As previously reported, pursuant to that certain Securities Purchase Agreement, dated March 24, 2023, by and among Alimera Sciences, Inc. (company) and the purchasers party thereto, as amended, at its 2023 annual meeting of stockholders, Alimera will solicit stockholder approval of the issuance of common stock upon conversion of the Series B Convertible Preferred Stock and warrants issued pursuant to the Purchase Agreement in excess of the limitations set forth in the Certificate of Designation of Series B Convertible Preferred Stock, as amended. Pursuant to the Purchase Agreement, on March 24, 2023, each of Caligan Partners LP (Caligan) and Velan Capital Master Fund LP (Velan) received the right to designate a director to Alimera’s Board of Directors and they collectively received the right to one Board observer seat. Pursuant to the Purchase Agreement, on May 17, 2023, Velan received the right to designate one additional director for election to Alimera’s Board and Caligan received the right to an additional Board observer seat.

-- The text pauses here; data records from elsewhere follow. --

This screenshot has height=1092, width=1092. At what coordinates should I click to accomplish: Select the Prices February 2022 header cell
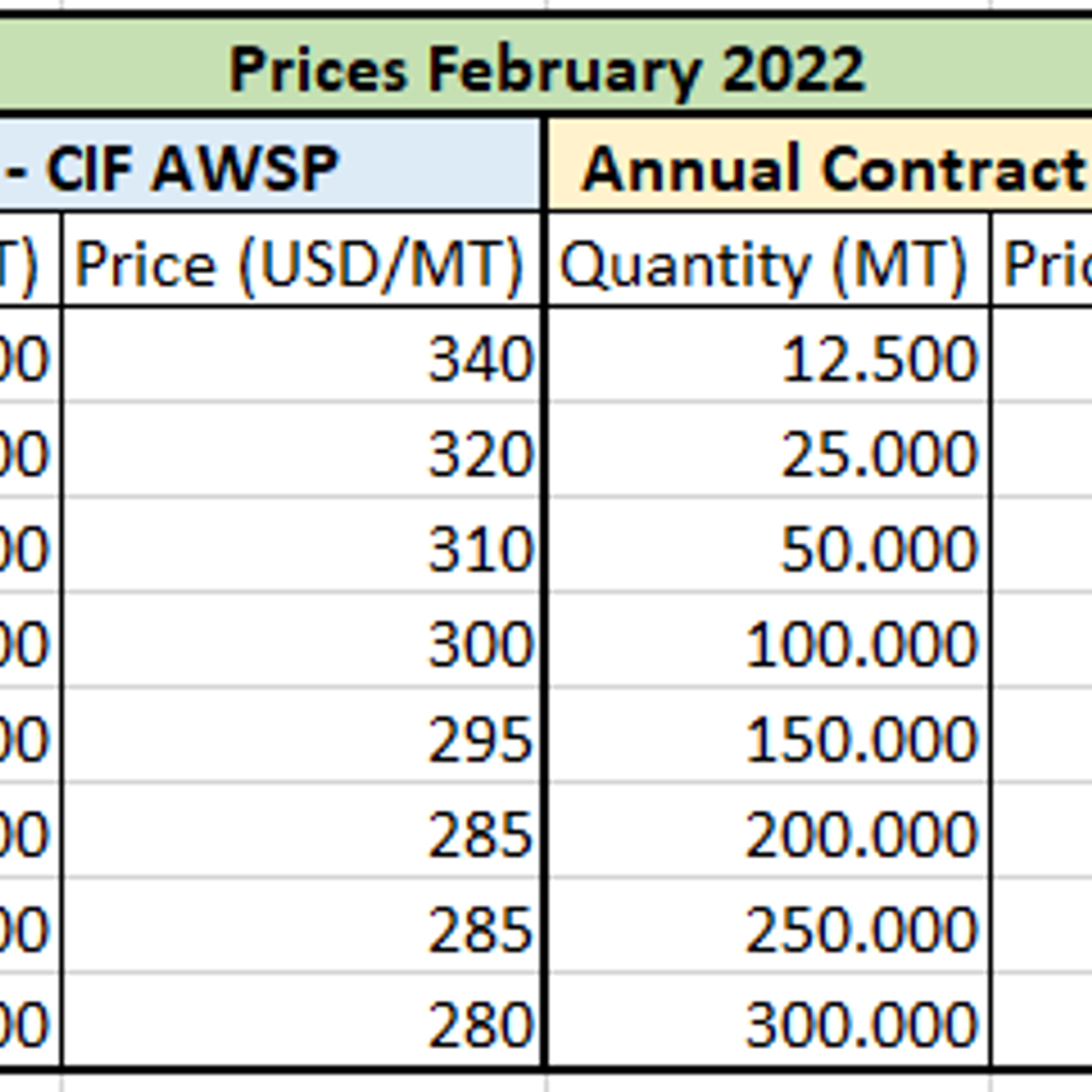546,68
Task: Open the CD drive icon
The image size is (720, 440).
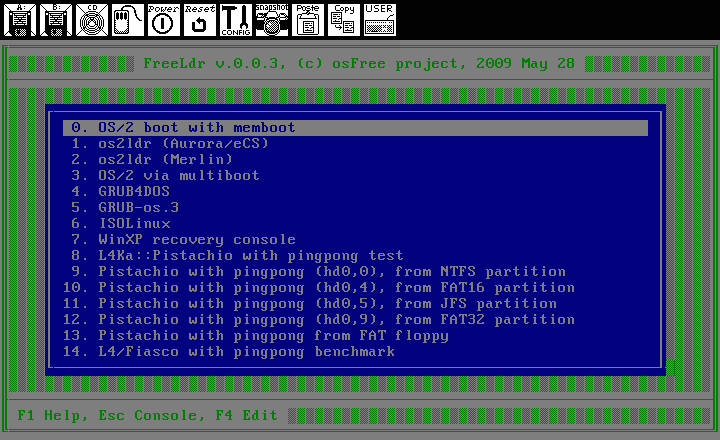Action: coord(92,20)
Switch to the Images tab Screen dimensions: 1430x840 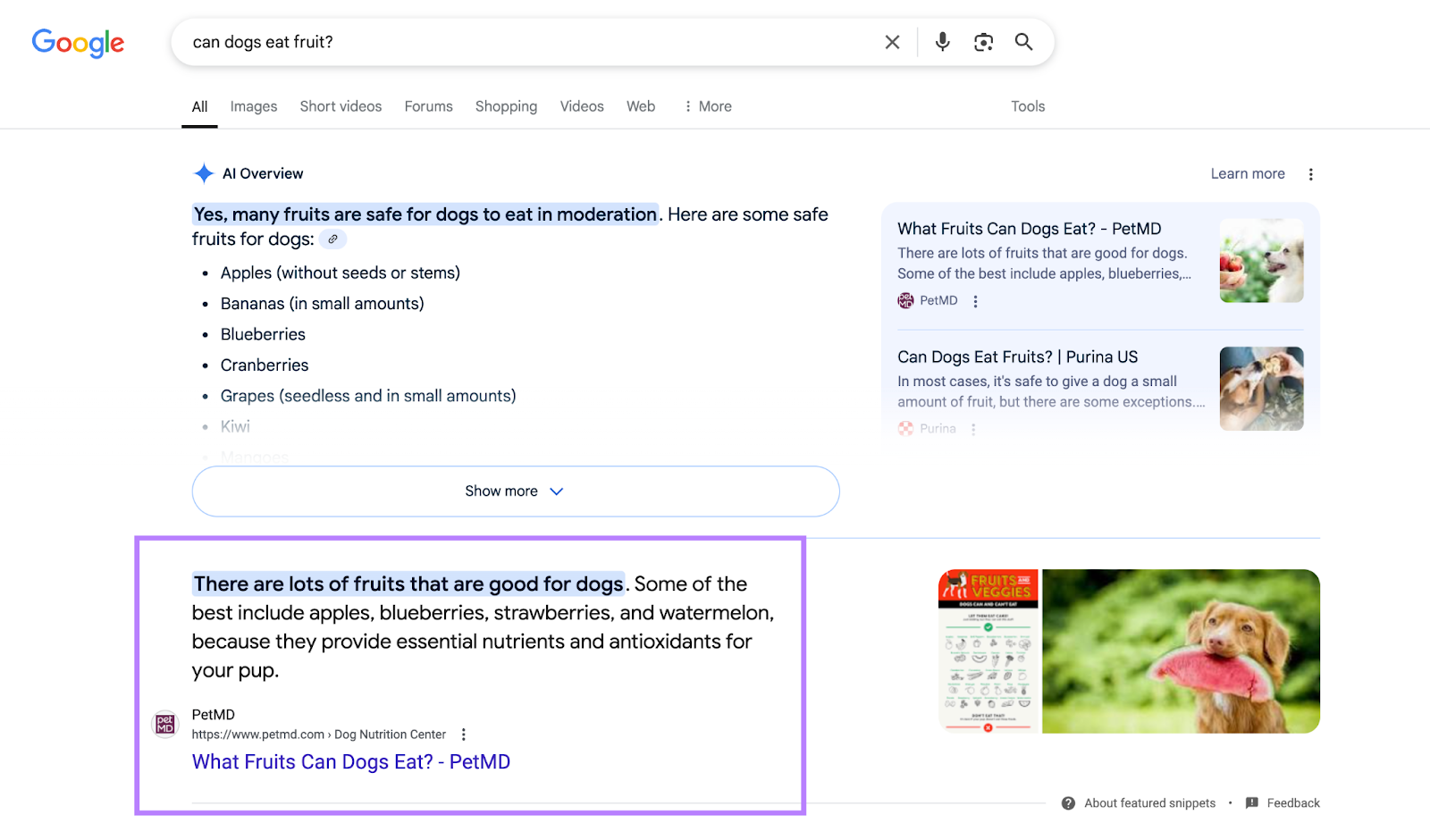point(253,105)
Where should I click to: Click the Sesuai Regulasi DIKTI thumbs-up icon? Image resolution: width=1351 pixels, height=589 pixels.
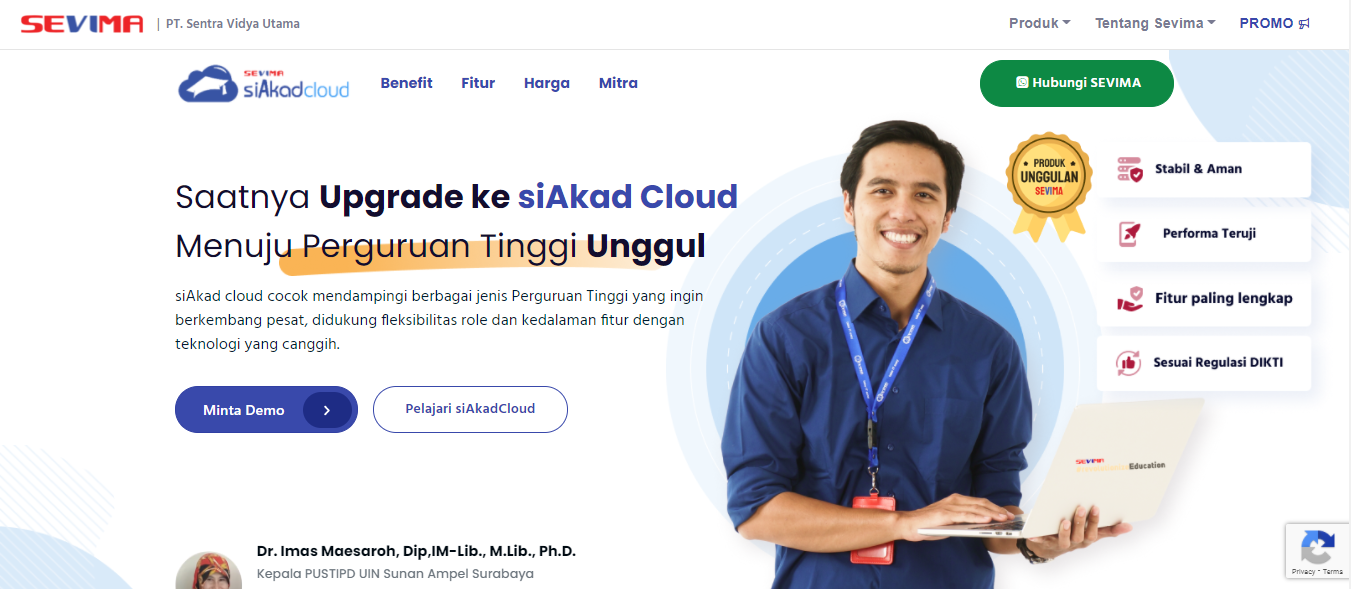click(x=1129, y=363)
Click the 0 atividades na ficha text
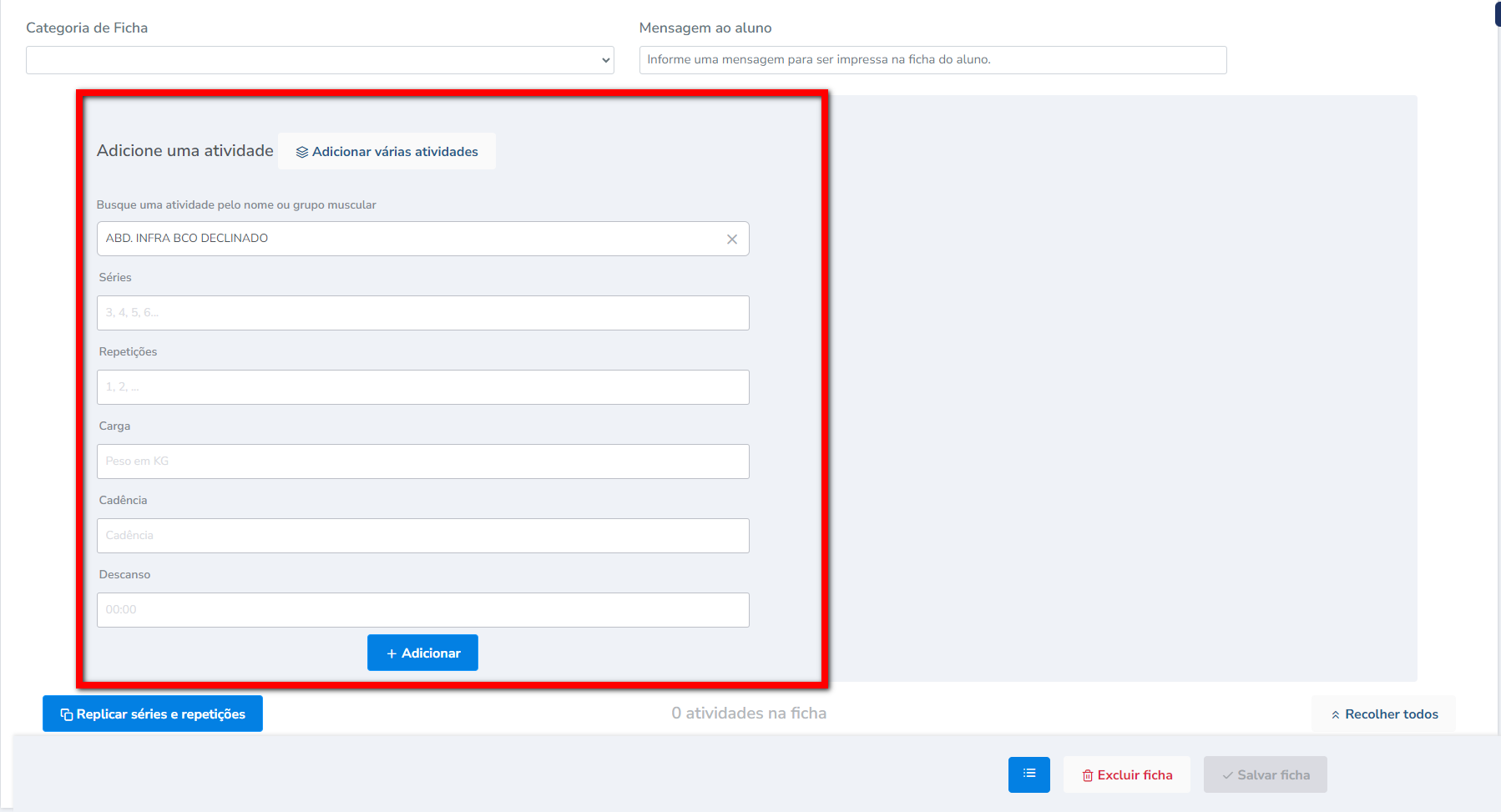Image resolution: width=1501 pixels, height=812 pixels. (x=749, y=714)
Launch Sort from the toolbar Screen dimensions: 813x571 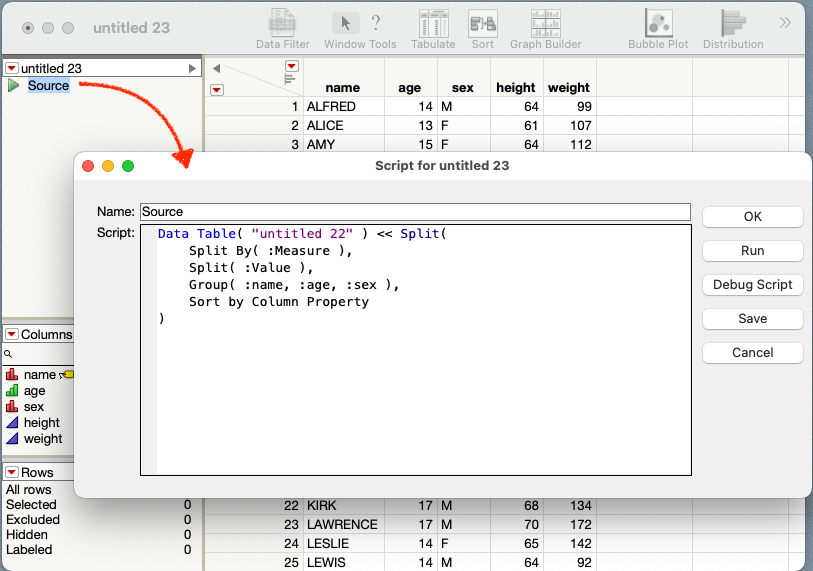[x=483, y=23]
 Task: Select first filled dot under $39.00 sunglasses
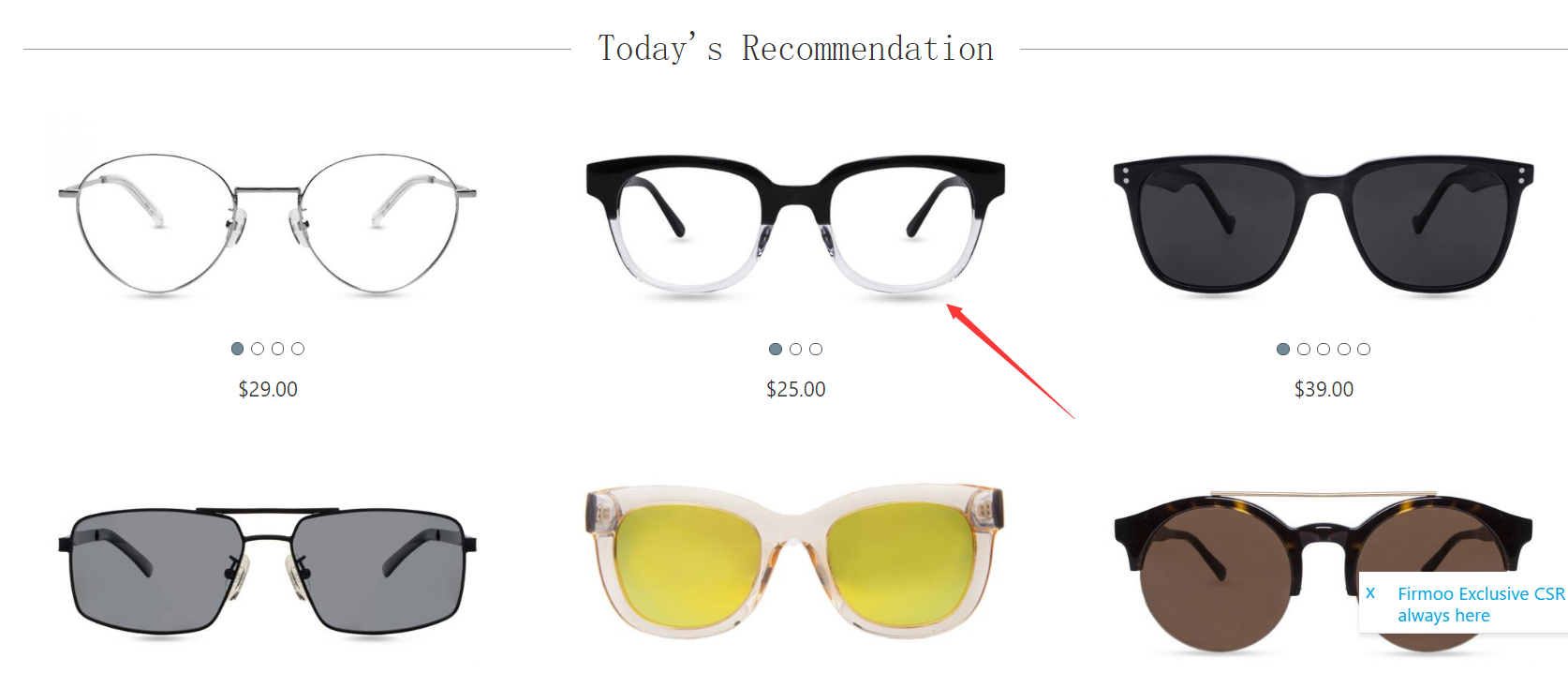(1283, 349)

In addition effective upon receipt of Stockholder Approval, Caligan has the right to designate one additional director for election to Alimera’s Board and one of Alimera’s current directors shall resign. The rights to the two Board observer seats will terminate upon Stockholder Approval. Each of Caligan’s and Velan’s Board designation rights are subject to reduction in any year if required by applicable Nasdaq rules.

Accordingly, on June 28, 2023, C. Daniel Myers submitted to the Board a notice of resignation as a director of Alimera, with such resignation being conditioned upon and effective as of receipt of Stockholder Approval. In connection with Mr. Myers’ conditional resignation and in recognition of his significant contributions to Alimera, the Company expects to name Mr. Myers to the role of Chairman Emeritus, a non-voting advisory role to the Board, upon Stockholder Approval.